Water Heater Replacement 101
Your hot water heater is one of the most important appliances in your home. You rely on it for everything from showers to running the dishwasher and more. But water heaters are also more prone to wear and tear because of their constant use.
If you don’t recognize the signs that it needs to be replaced, you could be dealing with significant water damage. These signs indicate that your water heater is nearing the end of its life:
It’s important to remember that water heaters go through more wear and tear than many other appliances because they are in constant use, heating the water in the tank continuously. As such, water heaters only last about 8 to 10 years before needing to be replaced. The date your water heater was manufactured is listed among the information on the equipment, and you can safely assume that the heater was installed within a couple of months after manufacture.

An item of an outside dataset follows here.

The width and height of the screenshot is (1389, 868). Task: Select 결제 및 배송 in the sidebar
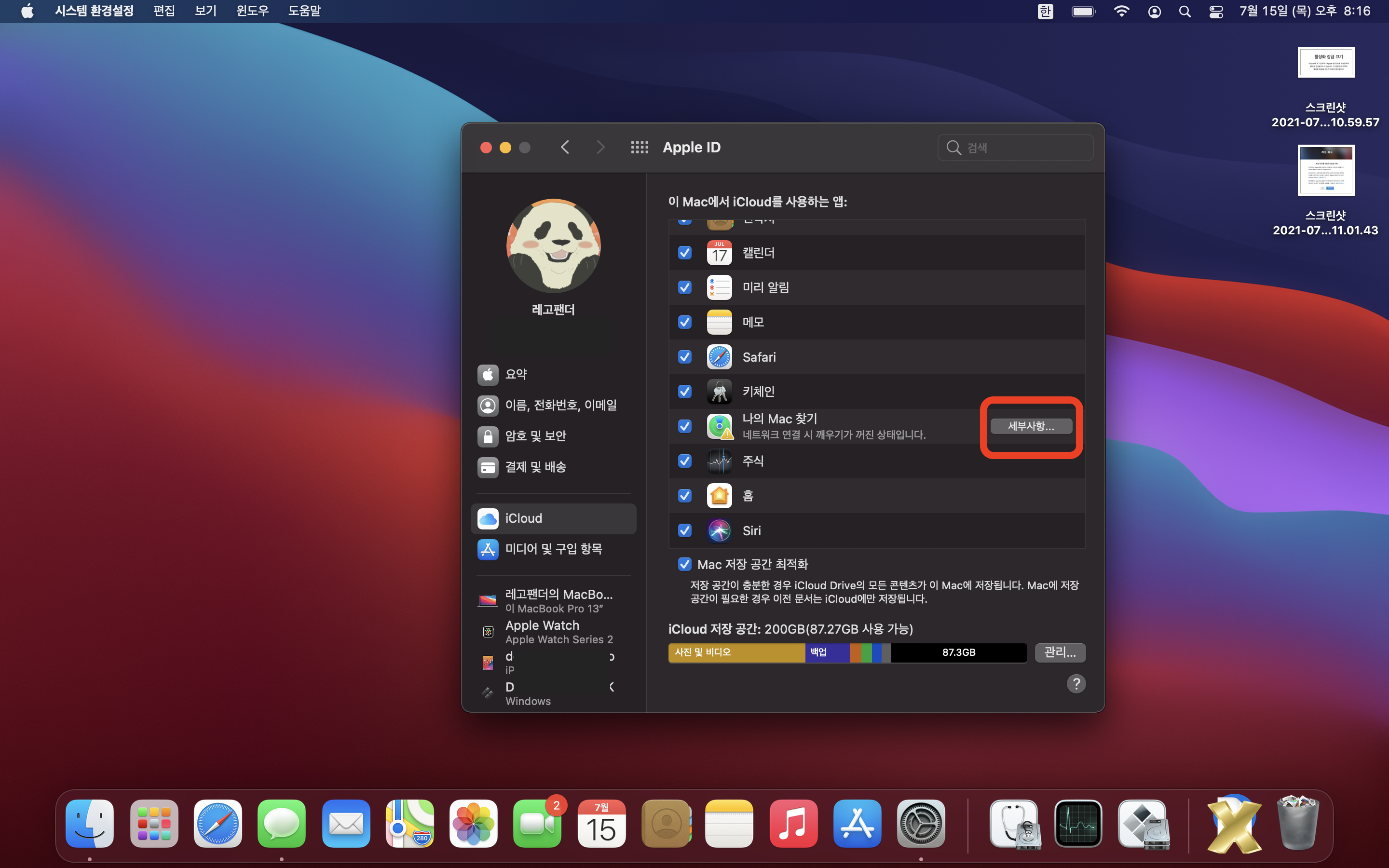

If the date on your water heater is eight or more years in the past, start closely monitoring the equipment for problems. You may also consider proactively replacing your water heater when it reaches the end of its predicted lifespan to avoid major problems. If you push a water heater too far, the tank can burst, causing a lot of damage that could have been prevented by replacing the system.
Rust on the Tank
While there are several easily repairable valves and other parts on a water heater, the tank that holds the hot water cannot be repaired. If you notice rust on the outside of your water heater’s tank, it likely indicates enough corrosion to cause micro leaks or otherwise weaken the tank. You’ll need to replace your entire water heater if this happens.
Rust isn’t always visible from the outside of your water heater. Sediment buildup and general wear and tear can cause corrosion inside the tank, weakening it from the inside and contaminating your hot water. If you notice that your home’s hot water has a brown tint to it when the faucet is first running, hidden corrosion is likely to blame.
If you notice a leaking water heater, inspect it carefully. If the leak is coming from a nearby pipe, one of the valves or the water heater connections, the problem can easily be repaired by replacing or resealing the affected area. However, if the leak is coming directly from the tank, your water heater could burst at any moment. Turn off the water heater and the water valve feeding the tank immediately and call a plumber.
Unusual Knocking Noises
Over time, your water heater will experience sediment buildup along the bottom of the tank due to minerals in the water. When there’s too much buildup, the extra layer between the water and the heating element causes the water heater to overheat — that’s where the knocking noises come from. This can weaken the tank and cause corrosion rather quickly. If the noise has been happening for a while, it might already be too late to save the tank.
Like many aging appliances, water heaters don’t tend to go quietly. It may be time for water heater replacement if you feel like you’re always dealing with repairing it. Not only will it save you the hassle but it will also save you money in the long run.